I have a 10000 X 22 dimensional array (observations x features) and I fit a gaussian mixture with one component as following:
mixture = sklearn.mixture.GaussianMixture(n_components=1, covariance_type='full').fit(my_array)
Then, I want to calculate the mean and the covariance of the conditional distribution of the first two features over the rest as per Bishop's Pattern Recognition and Machine learning equations 2.81 and 2.82 in p.87. What I do is the following:
covariances = mixture.covariances_ # shape = (1, 22, 22) where 1 is the 1 component I fit and 22x22 is the covariance matrix
means = mixture_component.means_ # shape = (1, 22), 22 means; one for each feautre
dependent_data = features[:, 0:2] #shape = (10000, 2)
conditional_data = features[:, 2:] #shape = (10000, 20)
mu_a = means[:, 0:2] # Mu of the dependent variables
mu_b = means[:, 2:] # Mu of the independent variables
cov_aa = covariances[0, 0:2, 0:2] # Cov of the dependent vars
cov_bb = covariances[0, 2:, 2:] # Cov of independent vars
cov_ab = covariances[0, 0:2, 2:]
cov_ba = covariances[0, 2:, 0:2]
A = (conditional_data.transpose() - mu_b.transpose())
B = cov_ab.dot(np.linalg.inv(cov_bb))
conditional_mu = mu_a + B.dot(A).transpose()
conditional_cov = cov_aa - cov_ab.dot(np.linalg.inv(cov_bb)).dot(cov_ba)

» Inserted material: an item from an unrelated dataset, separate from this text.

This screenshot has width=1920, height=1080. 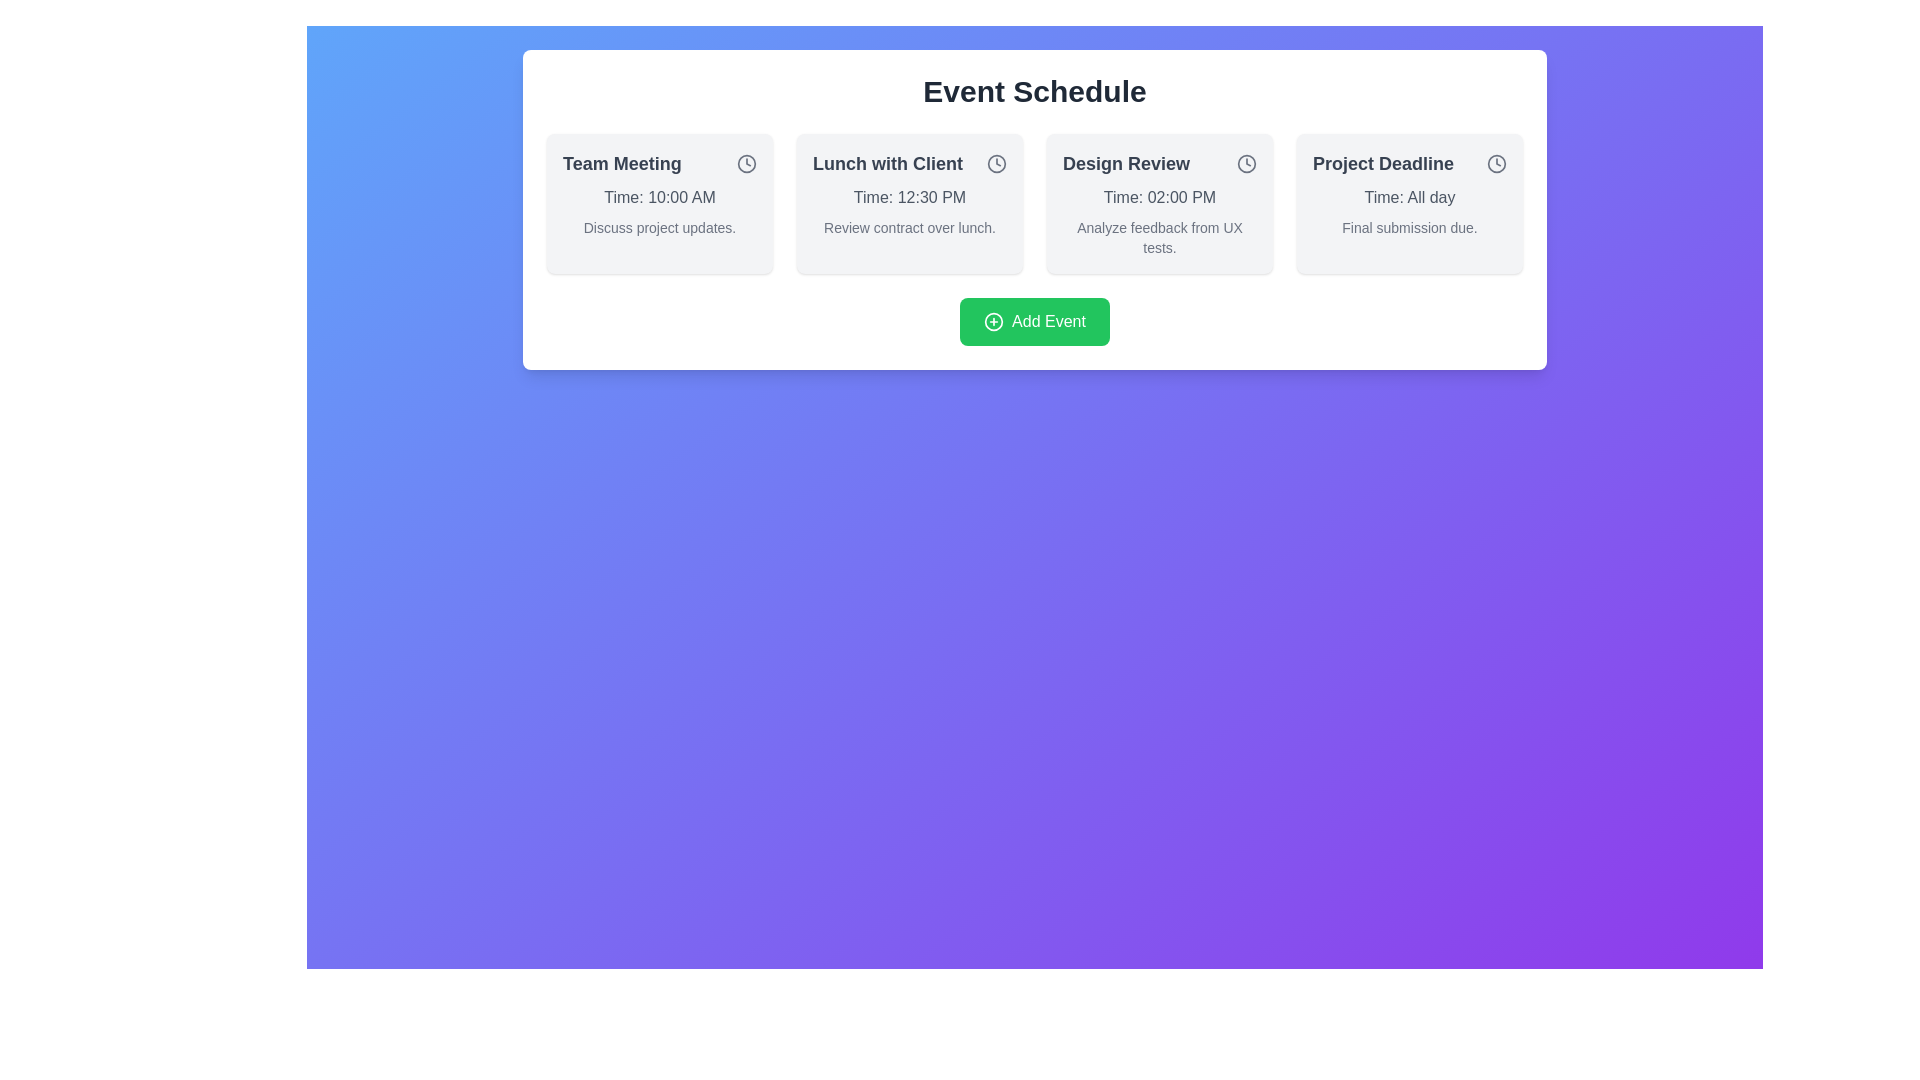 What do you see at coordinates (909, 226) in the screenshot?
I see `the text element styled in a smaller, lighter gray font that reads 'Review contract over lunch.' located under the section titled 'Lunch with Client'` at bounding box center [909, 226].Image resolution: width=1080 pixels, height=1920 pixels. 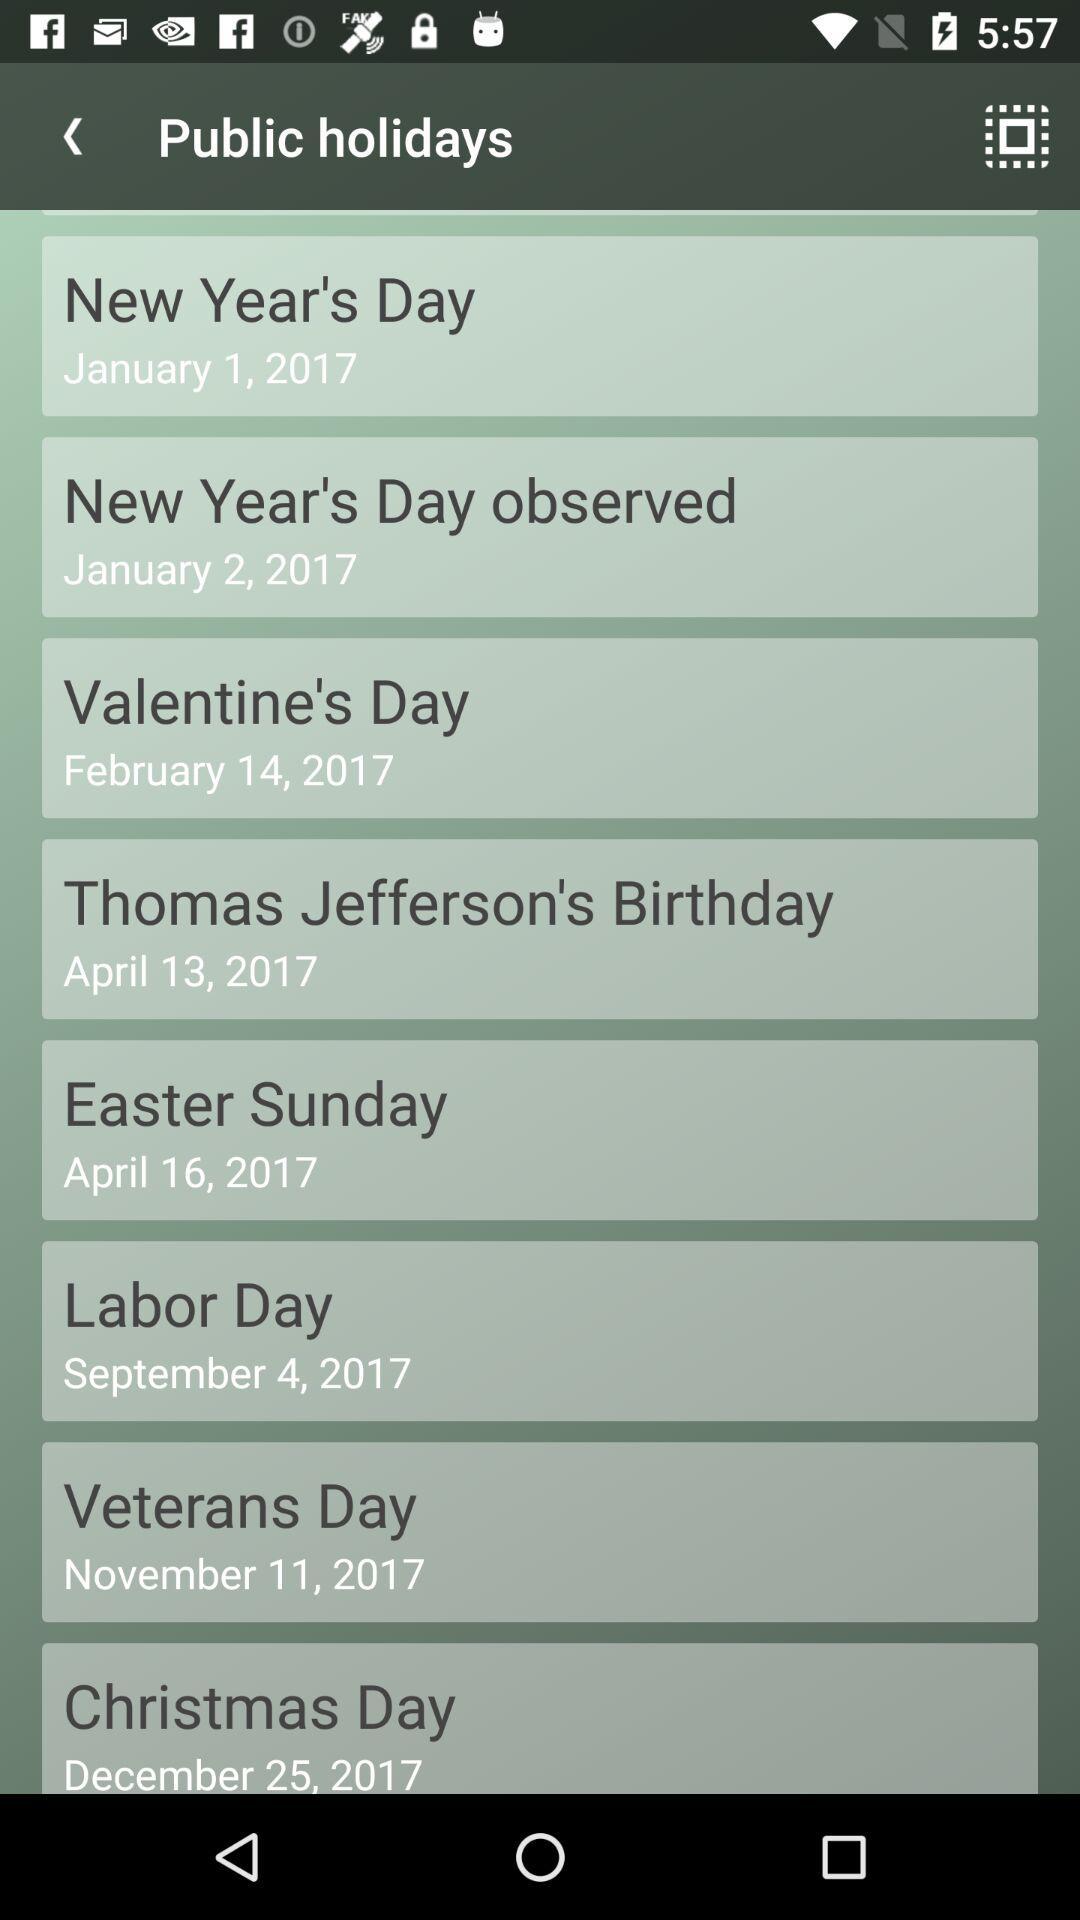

My problem is that on calculating the conditional_mu and the conditional_cov, I'm getting the following shapes:
conditional_mu.shape
(10000, 2)
conditional_cov.shape
(2,2)
I was expecting that the shape of the conditional_mu should be (1,2) because I only want to find the means of the first two features over the rest. Why am I getting a mean for each observation instead?